**Records for processing:**
****************************************
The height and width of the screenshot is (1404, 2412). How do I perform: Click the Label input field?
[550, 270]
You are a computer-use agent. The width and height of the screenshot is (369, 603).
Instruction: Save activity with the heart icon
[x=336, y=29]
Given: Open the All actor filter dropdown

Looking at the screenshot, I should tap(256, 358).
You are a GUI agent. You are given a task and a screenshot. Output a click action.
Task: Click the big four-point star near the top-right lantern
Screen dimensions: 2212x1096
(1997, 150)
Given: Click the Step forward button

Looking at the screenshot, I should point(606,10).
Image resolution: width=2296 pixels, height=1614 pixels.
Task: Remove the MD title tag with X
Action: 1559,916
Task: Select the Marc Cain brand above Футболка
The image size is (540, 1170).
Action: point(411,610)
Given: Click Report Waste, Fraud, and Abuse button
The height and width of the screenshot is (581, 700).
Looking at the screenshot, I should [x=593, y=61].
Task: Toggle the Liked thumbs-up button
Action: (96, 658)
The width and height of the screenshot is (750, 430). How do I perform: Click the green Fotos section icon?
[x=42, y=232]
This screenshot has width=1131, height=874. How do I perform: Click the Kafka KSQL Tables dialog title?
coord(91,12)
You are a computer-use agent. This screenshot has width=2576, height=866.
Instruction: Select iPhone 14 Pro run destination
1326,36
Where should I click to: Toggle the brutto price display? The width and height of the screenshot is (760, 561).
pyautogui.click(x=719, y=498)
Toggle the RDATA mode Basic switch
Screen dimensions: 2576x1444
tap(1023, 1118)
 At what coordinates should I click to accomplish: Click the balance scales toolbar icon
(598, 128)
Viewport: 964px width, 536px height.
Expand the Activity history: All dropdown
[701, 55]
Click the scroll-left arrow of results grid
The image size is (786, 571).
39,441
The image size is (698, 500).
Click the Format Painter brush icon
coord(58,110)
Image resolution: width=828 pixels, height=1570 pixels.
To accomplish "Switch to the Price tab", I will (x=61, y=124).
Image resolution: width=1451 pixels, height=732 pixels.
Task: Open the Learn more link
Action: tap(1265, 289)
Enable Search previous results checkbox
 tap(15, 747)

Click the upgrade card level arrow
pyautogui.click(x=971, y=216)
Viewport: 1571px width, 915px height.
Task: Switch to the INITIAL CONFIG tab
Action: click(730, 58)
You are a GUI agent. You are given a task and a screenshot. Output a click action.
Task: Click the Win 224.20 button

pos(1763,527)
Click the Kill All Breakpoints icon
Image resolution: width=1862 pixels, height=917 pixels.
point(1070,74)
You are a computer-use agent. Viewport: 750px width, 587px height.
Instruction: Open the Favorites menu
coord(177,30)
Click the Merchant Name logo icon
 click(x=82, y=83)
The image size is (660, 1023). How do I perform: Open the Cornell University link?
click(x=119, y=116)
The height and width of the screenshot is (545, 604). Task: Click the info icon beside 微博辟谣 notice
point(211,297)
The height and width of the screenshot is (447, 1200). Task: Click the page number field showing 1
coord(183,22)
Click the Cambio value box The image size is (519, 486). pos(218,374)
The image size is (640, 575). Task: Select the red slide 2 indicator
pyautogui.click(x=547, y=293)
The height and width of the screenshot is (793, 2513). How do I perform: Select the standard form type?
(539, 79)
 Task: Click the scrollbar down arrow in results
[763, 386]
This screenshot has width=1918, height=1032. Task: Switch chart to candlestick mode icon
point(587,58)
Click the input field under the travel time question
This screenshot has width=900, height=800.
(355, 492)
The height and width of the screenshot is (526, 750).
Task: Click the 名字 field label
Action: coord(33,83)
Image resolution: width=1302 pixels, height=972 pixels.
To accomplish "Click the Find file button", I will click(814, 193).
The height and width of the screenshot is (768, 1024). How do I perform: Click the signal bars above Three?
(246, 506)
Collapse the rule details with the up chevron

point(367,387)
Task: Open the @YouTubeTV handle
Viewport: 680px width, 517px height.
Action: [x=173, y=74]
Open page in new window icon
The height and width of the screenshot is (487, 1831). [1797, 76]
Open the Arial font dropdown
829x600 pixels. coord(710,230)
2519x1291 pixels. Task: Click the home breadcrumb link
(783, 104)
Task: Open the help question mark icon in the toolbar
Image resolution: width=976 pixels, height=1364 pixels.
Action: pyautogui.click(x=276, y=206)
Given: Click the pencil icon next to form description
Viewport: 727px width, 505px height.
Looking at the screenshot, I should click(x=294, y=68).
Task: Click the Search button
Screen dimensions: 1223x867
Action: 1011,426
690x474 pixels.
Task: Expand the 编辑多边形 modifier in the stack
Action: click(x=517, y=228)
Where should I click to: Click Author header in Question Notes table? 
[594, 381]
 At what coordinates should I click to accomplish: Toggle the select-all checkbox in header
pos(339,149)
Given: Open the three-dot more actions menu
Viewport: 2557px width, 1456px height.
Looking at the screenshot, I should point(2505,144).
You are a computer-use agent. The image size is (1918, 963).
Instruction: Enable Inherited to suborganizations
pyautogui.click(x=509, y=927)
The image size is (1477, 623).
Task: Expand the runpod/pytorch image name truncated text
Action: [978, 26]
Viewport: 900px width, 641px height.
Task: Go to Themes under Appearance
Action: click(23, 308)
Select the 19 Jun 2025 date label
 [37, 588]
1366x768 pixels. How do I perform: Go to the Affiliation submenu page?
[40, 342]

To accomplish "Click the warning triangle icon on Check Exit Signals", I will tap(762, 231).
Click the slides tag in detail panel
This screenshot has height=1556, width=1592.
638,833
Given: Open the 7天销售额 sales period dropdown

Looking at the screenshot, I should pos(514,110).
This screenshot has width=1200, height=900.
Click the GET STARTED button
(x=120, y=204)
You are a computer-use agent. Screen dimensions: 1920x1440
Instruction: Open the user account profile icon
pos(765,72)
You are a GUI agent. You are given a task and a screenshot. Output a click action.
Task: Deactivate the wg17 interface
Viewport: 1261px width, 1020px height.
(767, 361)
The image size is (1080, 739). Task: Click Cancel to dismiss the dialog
****************************************
**Given task:** Copy out the material starting at the line that contains "Open page in new window icon" and ending at the line that contains "Action: click(x=517, y=228)", both lines included, with nothing changed.

**Answer:**
Open page in new window icon
The height and width of the screenshot is (487, 1831). [1797, 76]
Open the Arial font dropdown
829x600 pixels. coord(710,230)
2519x1291 pixels. Task: Click the home breadcrumb link
(783, 104)
Task: Open the help question mark icon in the toolbar
Image resolution: width=976 pixels, height=1364 pixels.
Action: pyautogui.click(x=276, y=206)
Given: Click the pencil icon next to form description
Viewport: 727px width, 505px height.
Looking at the screenshot, I should click(x=294, y=68).
Task: Click the Search button
Screen dimensions: 1223x867
Action: 1011,426
690x474 pixels.
Task: Expand the 编辑多边形 modifier in the stack
Action: click(x=517, y=228)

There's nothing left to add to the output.